África: Papa deixa apelo ao compromisso com os pobres, em Missa final – Agência ECCLESIA

Leão XIV pede esclarecimento cabal da morte do vigário-geral da Arquidiocese de Malabo, encontrado sem vida a poucos dias do início da viagem à Guiné Equatorial

Foto: Lusa/EPA

Malabo, 23 abr 2026 (Ecclesia) – O Papa presidiu hoje à celebração conclusiva da sua viagem à África, na capital da Guiné Equatorial, pedindo um compromisso dos católicos “ao serviço da justiça e da solidariedade”.

“Quando a vida interior se fecha nos próprios interesses, deixa de haver espaço para os outros, já não entram os pobres, já não se ouve a voz de Deus, já não se goza da doce alegria do seu amor”, assinalou, na homilia da Missa a que presidiu no Estádio de Malabo.

A celebração reuniu milhares de fiéis e marcou o fim de um périplo de 11 dias que percorreu a Argélia, os Camarões e Angola.
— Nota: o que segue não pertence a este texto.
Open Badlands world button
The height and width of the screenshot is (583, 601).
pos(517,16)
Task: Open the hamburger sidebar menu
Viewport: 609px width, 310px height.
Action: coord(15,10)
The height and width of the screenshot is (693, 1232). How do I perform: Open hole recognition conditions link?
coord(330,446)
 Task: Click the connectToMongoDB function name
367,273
O Papa utilizou a narrativa bíblica do eunuco da Etiópia, convertido pelo diácono Filipe, para sublinhar que a fé cristã constitui um instrumento de libertação contra todas as formas de controlo e dominação.
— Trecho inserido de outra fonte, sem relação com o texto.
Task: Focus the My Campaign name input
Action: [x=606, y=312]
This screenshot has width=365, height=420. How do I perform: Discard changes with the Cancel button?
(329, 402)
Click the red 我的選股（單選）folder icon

“Escravo e sem descendência, este homem renasce para uma vida nova e livre em nome do Senhor Jesus: é do seu resgate que ainda hoje falamos, precisamente ao lermos as Escrituras”, indicou.

Foto: Lusa/EPA

Leão XIV definiu a Eucaristia como o alimento que sustenta a esperança das populações e apresenta respostas concretas para as injustiças.
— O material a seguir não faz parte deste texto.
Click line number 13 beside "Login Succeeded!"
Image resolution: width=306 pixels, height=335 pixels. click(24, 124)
“Se estás oprimido pela iniquidade, Ele é a justiça; se precisas de ajuda, Ele é a força; se temes a morte, Ele é a vida; se desejas o céu, Ele é o caminho; se estás nas trevas, Ele é a luz”, declarou.

A homilia final na Guiné Equatorial incentivou as comunidades locais a manterem o entusiasmo missionário, na celebração dos 170 anos de evangelização do país.

“Lendo juntos o Evangelho, sede seus anunciadores entusiastas, tal como o foi o diácono Filipe. Celebrando juntos a Eucaristia, testemunhai com a vossa vida a fé que salva, para que a Palavra de Deus se torne pão bom para todos”, concluiu.

O Papa começou por lamentar a morte do vigário-geral da diocese, o padre Fortunato Nsue Esono, encontrado sem vida a 17 de abril, falando num “momento de dor” e pedindo que se faça “plena luz sobre as circunstâncias da sua morte”, ainda por esclarecer.

A celebração contou com a presença do Teodoro Obiang Nguema Mbasogo, no poder há quase 50 anos.